++++ ФРАГМЕНТ ТЕКСТА
А потом Пугачев и Самара. «Музей голода», где выставлена коллекция суррогатов хлеба — серые, бурые, красные, желтые комки с этикетками: глина, земля, навоз, стружка, щепки — даже с химическим анализом, в котором можно найти все, кроме белков, жиров и углеводов, фотографии похожих на тени людей, порой с надписью: «трупоед», «людоед». Пройдем мимо этих фотографий, не оглядываясь: большинство тех, что дошли до трупоедства и людоедства, погибали чуть ли не на следующий день, до того они были истощены.

И дети, дети, дети — подкинутые, подброшенные, убежавшие из дома от голода. В приемнике на пятьдесят мест их около пятисот. Они лежат вповалку на голом полу, оборваны до последней нитки, всюду светится голое тело, всех бьет частая дрожь.

А среди всего этого ужаса люди, о подвиге которых невозможно рассказать, для этого в человеческом языке нет слов.

Кто эти люди? Врачи, сестры, няни. Работники детских приемников и детских домов.

Флегонтыч, раздававший все, что мы с мамой ему посылали, и то, что я ему привезла: «Все равно я помру, а они, может, дотянут» — отказался, сколько я его ни уговаривала, уехать в Москву: «Разве ж я могу своих односельчан бросить? Ведь я ж один на наше село живой коммунист остался». Не уедал — и умер.

Доктор Фритьоф Нансен, который, невзирая на клевету, что он «продался» большевикам, просил, требовал, добивался средств, покупал продовольствие, — отправлял его голодающим детям Поволжья, не жалел для этого ни сил, ни времени, ни здоровья, и которого трудящиеся Москвы избрали почетным членом Московского Совета.

Помощник Нансена доктор Феррер, скончавшийся в январе двадцать второго года от сыпного тифа.

Коммунист Иоганн Юльевич Пальмер, погибший на посту при объезде голодающих мест.

Работники питательных пунктов, в том числе немало работников АРА, проявивших истинное человеколюбие и преданность людям.
++++++++
++++ ИСХОДНЫЕ ДАННЫЕ
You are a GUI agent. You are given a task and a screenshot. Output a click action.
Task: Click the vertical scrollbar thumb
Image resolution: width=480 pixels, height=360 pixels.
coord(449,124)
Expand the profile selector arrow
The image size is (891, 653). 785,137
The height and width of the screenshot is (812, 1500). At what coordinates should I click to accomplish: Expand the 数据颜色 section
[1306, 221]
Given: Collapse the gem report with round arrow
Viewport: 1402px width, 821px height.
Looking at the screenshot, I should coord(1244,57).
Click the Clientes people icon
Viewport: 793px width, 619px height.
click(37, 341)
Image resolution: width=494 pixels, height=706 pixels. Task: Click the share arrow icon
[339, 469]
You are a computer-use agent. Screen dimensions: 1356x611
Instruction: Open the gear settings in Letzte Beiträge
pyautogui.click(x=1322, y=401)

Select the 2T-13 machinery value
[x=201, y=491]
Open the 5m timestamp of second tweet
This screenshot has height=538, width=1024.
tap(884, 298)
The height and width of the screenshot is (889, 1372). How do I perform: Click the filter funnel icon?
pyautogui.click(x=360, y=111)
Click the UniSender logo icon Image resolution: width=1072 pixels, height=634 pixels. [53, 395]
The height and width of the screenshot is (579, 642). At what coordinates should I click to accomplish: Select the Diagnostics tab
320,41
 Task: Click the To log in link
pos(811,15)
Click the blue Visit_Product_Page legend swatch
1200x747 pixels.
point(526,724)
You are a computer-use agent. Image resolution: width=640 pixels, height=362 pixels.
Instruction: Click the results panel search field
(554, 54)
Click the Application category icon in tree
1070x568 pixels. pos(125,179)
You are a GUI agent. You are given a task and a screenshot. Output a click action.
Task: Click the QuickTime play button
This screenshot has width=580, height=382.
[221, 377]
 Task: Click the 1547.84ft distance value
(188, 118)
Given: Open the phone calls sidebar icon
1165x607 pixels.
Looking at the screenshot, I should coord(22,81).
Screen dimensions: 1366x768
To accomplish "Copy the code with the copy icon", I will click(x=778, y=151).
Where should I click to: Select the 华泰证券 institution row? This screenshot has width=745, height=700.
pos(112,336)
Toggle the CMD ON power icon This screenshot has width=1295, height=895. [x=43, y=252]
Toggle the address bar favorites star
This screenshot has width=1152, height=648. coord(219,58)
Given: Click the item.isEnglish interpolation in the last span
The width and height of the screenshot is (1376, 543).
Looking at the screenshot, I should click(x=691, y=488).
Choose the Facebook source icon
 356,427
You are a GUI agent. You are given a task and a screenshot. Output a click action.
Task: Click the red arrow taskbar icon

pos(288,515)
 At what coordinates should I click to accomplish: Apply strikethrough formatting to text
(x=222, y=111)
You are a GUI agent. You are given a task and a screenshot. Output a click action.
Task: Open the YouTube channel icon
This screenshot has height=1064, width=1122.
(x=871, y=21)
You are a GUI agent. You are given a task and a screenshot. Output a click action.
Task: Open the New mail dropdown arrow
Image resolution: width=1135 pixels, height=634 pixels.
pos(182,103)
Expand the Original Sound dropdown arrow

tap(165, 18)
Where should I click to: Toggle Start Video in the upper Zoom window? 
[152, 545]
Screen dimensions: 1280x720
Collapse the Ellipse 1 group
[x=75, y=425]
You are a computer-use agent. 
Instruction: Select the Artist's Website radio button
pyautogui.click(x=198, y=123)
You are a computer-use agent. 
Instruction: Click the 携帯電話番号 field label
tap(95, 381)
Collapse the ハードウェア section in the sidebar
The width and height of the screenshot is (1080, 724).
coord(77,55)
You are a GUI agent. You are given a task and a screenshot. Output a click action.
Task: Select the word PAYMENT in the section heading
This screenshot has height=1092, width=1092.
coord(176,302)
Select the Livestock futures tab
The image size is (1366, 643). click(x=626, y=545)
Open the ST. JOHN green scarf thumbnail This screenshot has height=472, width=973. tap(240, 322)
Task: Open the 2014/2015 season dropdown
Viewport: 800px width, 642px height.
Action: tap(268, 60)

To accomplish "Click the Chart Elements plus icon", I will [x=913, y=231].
++++++++
## ЗАДАНИЕ 1
Изложите содержание фрагмента о голоде в Поволжье в двух предложениях.
## ЗАДАНИЕ 2
Выпишите из фрагмента о голоде в Поволжье без изменений часть, начинающуюся словами «А среди всего» и заканчивающуюся словами «членом Московского Совета.».

## ОТВЕТ НА ЗАДАНИЕ 1
Во фрагменте описаны картины голода: музей с суррогатами хлеба и фотографиями истощённых людей, а также приёмник на пятьдесят мест, где около пятисот детей лежат на голом полу. Среди этого ужаса названы люди, совершившие подвиг: врачи, сестры, няни, работники детских приёмников и детских домов, Флегонтыч, Фритьоф Нансен, доктор Феррер, Иоганн Юльевич Пальмер и работники питательных пунктов, в том числе работники АРА.

## ОТВЕТ НА ЗАДАНИЕ 2
А среди всего этого ужаса люди, о подвиге которых невозможно рассказать, для этого в человеческом языке нет слов.

Кто эти люди? Врачи, сестры, няни. Работники детских приемников и детских домов.

Флегонтыч, раздававший все, что мы с мамой ему посылали, и то, что я ему привезла: «Все равно я помру, а они, может, дотянут» — отказался, сколько я его ни уговаривала, уехать в Москву: «Разве ж я могу своих односельчан бросить? Ведь я ж один на наше село живой коммунист остался». Не уедал — и умер.

Доктор Фритьоф Нансен, который, невзирая на клевету, что он «продался» большевикам, просил, требовал, добивался средств, покупал продовольствие, — отправлял его голодающим детям Поволжья, не жалел для этого ни сил, ни времени, ни здоровья, и которого трудящиеся Москвы избрали почетным членом Московского Совета.